Le plus effrayant dans cette affaire est que Brunner rend parfaitement compte des recherches médicales menées à l'époque, sans extrapoler le moins du monde sur les intentions de nos aimables scientifiques. Ainsi, l'un de ses personnages se nomme Delgado, comme un docteur de Yale parti poursuivre ses expériences en Espagne, qui, face à la criminalité, prônait l'emploi de manipulations coercitives du cerveau [1] . Adepte de la stimulation électrique, celui-ci implantait des émetteurs-récepteurs radio dans le cortex de ses patients afin d'influencer leur comportement à distance. Dans l'encyclopédie Planète Profil du futur, Arthur C. Clarke écrivait à ce propos : « La découverte des centres cérébraux de la récompense et du plaisir constitue peut-être le résultat le plus sensationnel de cette recherche […]. On a vu des singes appuyer sur le bouton de la récompense trois fois par seconde, pendant dix-huit heures d'affilée, complètement indifférents à la nourriture et au sexe. Le cerveau contient également des zones de chagrin ou de punition ; l'animal stimulé n'a plus d'autre idée que de couper le courant qui alimente ces zones. ». Le fait est que Dr Delgado oublia progressivement ses intentions thérapeutiques pour envisager avec le plus grand sérieux “l'avenir de la race humaine”. Il estimait que l'inviolabilité du cerveau n'était qu'un “concept social comme la nudité” et n'était malheureusement pas le seul dans ce cas. Le Dr Robert Galbraith Heath, directeur du service de neurologie et de psychiatrie à l'École de médecine de l'Université de Tulane, n'hésitait pas à revendiquer le terme de “manipulation” lorsqu'il s'agissait de définir le sujet de ses recherches. Recourant à la stimulation électrique comme Delgado, il se targua, au grand dam de la communauté gay, d'avoir transformé en un parfait hétérosexuel un jeune homme qui n'avait eu jusque-là que des relations homosexuelles.

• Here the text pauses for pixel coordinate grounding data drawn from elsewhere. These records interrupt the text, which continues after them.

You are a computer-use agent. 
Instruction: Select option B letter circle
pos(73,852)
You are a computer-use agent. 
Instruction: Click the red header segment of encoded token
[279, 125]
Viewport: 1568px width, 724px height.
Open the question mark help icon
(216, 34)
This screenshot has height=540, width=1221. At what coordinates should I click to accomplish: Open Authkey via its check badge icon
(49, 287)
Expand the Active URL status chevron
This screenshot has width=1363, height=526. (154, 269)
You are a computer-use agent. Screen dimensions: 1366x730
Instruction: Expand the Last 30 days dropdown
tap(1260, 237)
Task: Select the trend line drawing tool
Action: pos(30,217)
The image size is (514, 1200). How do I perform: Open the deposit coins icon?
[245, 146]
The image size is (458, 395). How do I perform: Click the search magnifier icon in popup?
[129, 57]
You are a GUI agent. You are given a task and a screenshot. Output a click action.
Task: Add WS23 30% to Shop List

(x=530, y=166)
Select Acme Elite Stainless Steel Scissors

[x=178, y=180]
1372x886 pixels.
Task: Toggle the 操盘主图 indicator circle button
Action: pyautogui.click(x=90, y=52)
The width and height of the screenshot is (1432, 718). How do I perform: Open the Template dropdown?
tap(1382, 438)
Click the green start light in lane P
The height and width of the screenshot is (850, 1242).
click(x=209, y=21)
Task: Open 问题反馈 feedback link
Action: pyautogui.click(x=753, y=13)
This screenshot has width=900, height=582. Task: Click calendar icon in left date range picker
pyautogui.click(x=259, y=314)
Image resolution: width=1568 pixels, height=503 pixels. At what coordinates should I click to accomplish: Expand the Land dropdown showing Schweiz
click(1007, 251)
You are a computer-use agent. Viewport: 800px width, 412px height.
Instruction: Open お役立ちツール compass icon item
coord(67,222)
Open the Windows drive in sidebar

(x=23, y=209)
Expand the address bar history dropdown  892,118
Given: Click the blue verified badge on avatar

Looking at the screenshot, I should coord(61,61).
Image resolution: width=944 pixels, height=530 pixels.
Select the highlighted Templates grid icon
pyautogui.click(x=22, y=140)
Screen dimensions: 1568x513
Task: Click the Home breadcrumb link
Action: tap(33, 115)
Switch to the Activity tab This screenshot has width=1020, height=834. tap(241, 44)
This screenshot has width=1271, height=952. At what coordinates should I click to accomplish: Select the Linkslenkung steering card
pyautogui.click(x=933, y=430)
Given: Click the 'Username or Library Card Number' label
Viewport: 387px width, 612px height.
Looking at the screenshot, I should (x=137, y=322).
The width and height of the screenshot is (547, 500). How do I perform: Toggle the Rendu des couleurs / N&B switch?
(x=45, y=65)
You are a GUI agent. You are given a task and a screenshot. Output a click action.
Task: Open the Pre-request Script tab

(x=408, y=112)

Dans les Productions du temps, on trouve également les pervers sexuels parmi les asociaux promis à la rééducation. Et là encore, la réalité dépasse la fiction. Les partisans de la psychochirurgie, autre forme de manipulation, considéraient en effet les déviations sexuelles comme une “toxicomanie” liée à un fonctionnement défectueux des cellules de régulation du noyau ventromédian de l'hypothalamus, pouvant être vaincu par la destruction des cellules incriminées. En dépit de résultats catastrophiques (obésité, pertes d'appétit, castration fonctionnelle, décès du patient…), cette méthode thérapeutique fut étendue aux enfants autistes, aux détenus, aux homosexuels ou “pseudo-homosexuels”, aux alcooliques, toxicomanes, obèses, etc…

Si leur volonté est identique, les bidouilleurs de cerveaux des Productions du temps ne font pas plus appel à la stimulation électrique qu'à la psychochirurgie, préférant recourir à un procédé hypnotique qui semble bien timoré en comparaison des expérimentations de l'époque. Aujourd'hui, les manipulations mentales ne suscitent plus la même frayeur, et les auteurs de S.-F., comme Greg Egan dans "Cocon", envisagent le problème de la normalisation sociale sous un angle différent, quoique tout aussi préoccupant.

Ajoutons pour terminer que le programme de rééducation mentale imaginé par Brunner aboutit à une forme de vampirisme émotionnel que l'on rapprochera, en dépit de sa base technologique, d'un autre roman de l'année 67 — également traduit en français en 1978 ! —, un Jeu cruel de Robert Silverberg.

Développé différemment — je pense notamment à une intrigue se déroulant à la fois dans le présent et dans le futur —, les Productions du temps aurait pu constituer une de ces œuvres fortes dont l'auteur avait le secret. De basses considérations matérielles, hélas incontournables, s'y sont opposées et nous devons nous contenter d'un roman mineur posant toutefois des questions majeures.

Notes

[1]  Le personnage s'appelle Manuel Delgado et le médecin en question, José Manuel Rodriguez Delgado. Une telle coïncidence semble bien relever de l'intention délibérée. Les amateurs de Science-Fiction britannique savent qu'en 1975, J. G. Ballard baptisa sciemment l'un des protagonistes d'I.G.H. Laing, comme l'un des principaux tenants de l'antipsychiatrie.